Blockchain is best-known as the technology behind bitcoin, however bitcoin is not blockchain. Bitcoin is an implementation of blockchain technology. Blockchain is a data structure that allows for a digital ledger of transactions to be shared among a distributed network of computers. It uses cryptography to allow each participant on the network to manipulate the ledger in a secure way without the need for a central authority such as a bank or trade association. Using algorithms, the system can verify if a transaction will be approved and added to the blockchain and once it is on the blockchain it is extremely difficult to change or remove that transaction. A blockchain can be an open system or a system restricted to permissive users. There can be private blockchains (for ownership records or business transactions, for instance) and public blockchains (for public municipal data, real estate records etc.). Funds can be transferred by wires automatically authorized by the blockchain or via bitcoin or other virtual currency. Transparent, secure, frictionless payment is touted as one of blockchain’s many benefits.

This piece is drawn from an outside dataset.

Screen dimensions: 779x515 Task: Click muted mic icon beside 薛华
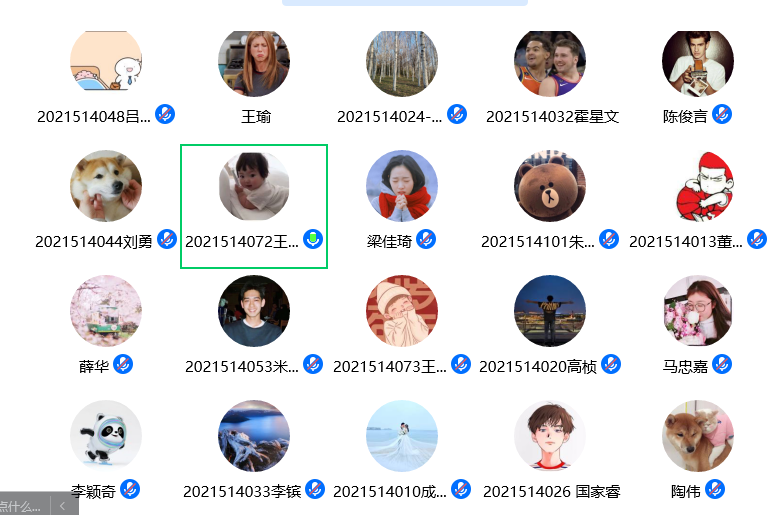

The article goes on to answer the following questions:
- How does a blockchain differ from a record kept by a financing institution or a government agency?
- How is a blockchain transaction more secure than any other transaction?
- How widely is blockchain used?
- How blockchain is being used to record real property instruments?
- How might blockchain affect the role of title insurance companies?
If the impact of blockchain on the real estate industry has mystified you, this primer will give you an overview of where things stand today and maybe tomorrow too.